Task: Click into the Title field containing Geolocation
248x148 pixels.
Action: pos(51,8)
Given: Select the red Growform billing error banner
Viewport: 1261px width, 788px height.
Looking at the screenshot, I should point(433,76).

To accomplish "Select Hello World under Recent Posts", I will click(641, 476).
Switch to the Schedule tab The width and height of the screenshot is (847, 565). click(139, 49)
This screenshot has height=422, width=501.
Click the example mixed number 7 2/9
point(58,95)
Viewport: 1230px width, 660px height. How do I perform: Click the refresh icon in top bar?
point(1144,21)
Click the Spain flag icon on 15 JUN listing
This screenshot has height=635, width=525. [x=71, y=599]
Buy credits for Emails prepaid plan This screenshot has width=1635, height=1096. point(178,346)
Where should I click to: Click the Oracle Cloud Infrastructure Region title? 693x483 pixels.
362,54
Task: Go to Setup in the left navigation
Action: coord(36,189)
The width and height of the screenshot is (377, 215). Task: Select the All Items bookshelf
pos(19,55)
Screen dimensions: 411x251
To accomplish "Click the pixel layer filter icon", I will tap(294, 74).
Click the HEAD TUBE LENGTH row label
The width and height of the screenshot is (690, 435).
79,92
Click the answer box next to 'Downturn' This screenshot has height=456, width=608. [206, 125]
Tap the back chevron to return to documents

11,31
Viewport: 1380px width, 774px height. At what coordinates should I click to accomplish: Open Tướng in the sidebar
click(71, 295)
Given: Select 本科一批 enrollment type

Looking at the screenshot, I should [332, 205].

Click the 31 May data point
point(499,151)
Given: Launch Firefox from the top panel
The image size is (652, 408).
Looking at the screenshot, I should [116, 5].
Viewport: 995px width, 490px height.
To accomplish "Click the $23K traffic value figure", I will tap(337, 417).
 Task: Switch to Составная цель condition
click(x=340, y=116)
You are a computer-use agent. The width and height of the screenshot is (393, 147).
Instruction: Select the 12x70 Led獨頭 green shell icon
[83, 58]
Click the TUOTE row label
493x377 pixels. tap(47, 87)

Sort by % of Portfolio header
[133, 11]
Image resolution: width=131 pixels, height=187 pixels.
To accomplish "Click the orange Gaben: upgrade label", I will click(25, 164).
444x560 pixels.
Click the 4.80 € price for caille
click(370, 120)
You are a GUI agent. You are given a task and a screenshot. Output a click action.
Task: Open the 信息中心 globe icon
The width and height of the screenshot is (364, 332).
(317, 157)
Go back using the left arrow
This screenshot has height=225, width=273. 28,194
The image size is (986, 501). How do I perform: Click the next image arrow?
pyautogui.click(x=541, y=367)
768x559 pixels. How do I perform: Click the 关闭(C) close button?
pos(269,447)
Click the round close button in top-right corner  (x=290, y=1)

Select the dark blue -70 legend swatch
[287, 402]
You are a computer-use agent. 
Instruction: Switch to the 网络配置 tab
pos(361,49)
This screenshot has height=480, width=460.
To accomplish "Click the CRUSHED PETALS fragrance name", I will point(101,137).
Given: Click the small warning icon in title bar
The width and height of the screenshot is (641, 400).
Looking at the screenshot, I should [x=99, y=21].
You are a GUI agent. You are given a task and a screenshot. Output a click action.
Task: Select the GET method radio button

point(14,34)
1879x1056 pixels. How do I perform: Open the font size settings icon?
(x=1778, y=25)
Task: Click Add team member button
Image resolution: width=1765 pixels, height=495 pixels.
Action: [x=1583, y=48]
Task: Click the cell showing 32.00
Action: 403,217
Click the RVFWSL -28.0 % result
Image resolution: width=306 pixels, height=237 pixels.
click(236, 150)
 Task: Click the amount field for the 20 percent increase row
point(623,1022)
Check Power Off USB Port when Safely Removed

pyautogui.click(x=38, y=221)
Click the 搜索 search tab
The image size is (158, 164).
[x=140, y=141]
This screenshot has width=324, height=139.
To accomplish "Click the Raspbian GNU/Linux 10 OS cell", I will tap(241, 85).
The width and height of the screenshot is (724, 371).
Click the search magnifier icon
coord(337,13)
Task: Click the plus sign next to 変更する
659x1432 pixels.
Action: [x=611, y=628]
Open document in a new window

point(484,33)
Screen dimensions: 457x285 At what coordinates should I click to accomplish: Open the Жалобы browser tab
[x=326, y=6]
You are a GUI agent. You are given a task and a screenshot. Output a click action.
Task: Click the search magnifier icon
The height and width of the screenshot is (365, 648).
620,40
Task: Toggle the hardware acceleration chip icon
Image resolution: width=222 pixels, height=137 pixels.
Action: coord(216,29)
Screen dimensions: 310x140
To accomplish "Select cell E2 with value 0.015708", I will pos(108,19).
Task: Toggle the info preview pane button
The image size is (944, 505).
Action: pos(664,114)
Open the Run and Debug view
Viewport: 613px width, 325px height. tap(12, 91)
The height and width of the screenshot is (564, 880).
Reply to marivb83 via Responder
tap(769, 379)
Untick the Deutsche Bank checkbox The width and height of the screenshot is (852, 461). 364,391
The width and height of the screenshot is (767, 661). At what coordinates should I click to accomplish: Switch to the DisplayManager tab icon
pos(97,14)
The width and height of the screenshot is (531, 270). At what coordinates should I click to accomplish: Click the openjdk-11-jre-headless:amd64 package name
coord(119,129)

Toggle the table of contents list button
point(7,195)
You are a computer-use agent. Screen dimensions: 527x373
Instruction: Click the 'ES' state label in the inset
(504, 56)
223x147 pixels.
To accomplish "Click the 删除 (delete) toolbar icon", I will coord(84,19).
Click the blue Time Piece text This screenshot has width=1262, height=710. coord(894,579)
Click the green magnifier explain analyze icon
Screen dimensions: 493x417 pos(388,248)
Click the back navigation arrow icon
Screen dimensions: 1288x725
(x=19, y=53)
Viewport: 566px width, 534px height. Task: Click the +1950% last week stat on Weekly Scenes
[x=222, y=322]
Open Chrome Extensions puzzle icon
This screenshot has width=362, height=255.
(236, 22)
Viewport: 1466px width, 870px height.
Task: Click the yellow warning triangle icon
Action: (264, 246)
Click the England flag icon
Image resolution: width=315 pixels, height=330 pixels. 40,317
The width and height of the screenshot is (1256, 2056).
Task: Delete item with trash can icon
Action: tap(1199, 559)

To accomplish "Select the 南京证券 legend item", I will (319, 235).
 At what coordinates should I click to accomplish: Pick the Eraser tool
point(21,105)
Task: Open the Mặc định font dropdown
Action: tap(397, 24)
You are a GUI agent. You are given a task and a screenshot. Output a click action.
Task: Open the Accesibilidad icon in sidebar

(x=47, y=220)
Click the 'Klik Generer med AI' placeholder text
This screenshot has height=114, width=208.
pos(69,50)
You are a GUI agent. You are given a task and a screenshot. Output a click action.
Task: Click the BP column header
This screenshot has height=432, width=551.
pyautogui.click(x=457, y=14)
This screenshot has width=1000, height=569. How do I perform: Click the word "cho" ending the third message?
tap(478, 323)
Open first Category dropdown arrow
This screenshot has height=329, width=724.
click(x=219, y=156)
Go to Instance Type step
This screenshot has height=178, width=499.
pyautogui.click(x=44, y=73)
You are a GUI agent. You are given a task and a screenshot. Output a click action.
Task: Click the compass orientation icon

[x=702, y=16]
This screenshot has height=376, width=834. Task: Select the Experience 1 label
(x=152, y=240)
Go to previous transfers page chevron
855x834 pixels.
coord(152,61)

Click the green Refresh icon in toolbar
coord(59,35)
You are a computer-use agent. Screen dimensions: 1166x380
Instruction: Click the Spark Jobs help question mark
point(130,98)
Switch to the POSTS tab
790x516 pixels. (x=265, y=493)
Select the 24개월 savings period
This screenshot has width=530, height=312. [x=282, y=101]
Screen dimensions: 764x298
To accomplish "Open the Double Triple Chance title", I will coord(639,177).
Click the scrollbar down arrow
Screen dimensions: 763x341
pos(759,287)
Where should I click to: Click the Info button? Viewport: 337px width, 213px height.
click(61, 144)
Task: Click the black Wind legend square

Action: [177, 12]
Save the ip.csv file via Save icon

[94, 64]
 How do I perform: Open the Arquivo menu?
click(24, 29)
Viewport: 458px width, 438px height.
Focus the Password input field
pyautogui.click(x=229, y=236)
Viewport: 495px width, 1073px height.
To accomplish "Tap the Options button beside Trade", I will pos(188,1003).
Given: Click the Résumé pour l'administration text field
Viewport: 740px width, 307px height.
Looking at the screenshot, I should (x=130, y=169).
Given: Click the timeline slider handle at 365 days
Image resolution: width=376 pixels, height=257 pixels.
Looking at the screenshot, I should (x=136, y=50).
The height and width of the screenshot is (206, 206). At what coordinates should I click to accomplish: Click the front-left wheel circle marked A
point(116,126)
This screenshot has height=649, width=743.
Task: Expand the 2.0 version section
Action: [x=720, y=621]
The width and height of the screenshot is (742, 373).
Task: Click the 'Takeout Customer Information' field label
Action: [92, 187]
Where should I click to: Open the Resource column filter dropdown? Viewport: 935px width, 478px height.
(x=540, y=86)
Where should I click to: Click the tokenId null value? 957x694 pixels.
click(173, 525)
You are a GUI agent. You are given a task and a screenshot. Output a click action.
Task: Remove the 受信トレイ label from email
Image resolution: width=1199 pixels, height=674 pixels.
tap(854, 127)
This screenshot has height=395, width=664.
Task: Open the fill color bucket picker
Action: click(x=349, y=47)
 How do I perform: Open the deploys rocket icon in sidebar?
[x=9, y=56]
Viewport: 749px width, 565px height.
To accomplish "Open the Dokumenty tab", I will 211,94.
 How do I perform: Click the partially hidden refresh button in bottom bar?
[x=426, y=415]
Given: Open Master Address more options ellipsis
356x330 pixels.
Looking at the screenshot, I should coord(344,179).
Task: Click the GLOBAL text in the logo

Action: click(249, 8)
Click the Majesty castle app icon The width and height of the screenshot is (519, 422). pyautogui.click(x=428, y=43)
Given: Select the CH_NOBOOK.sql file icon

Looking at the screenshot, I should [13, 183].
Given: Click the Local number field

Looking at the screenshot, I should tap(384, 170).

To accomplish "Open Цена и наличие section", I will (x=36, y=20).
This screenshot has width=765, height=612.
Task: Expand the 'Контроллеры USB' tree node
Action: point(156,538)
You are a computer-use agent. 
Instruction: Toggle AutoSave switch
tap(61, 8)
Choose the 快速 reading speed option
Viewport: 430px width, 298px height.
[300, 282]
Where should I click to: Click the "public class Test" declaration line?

########

Using the records above, report each line that contains the word "computer" by copying it.

You are a computer-use agent. The width and height of the screenshot is (393, 147).
You are a computer-use agent. 
You are a computer-use agent. Screen dimensions: 527x373
You are a computer-use agent. Screen dimensions: 1166x380
You are a computer-use agent. 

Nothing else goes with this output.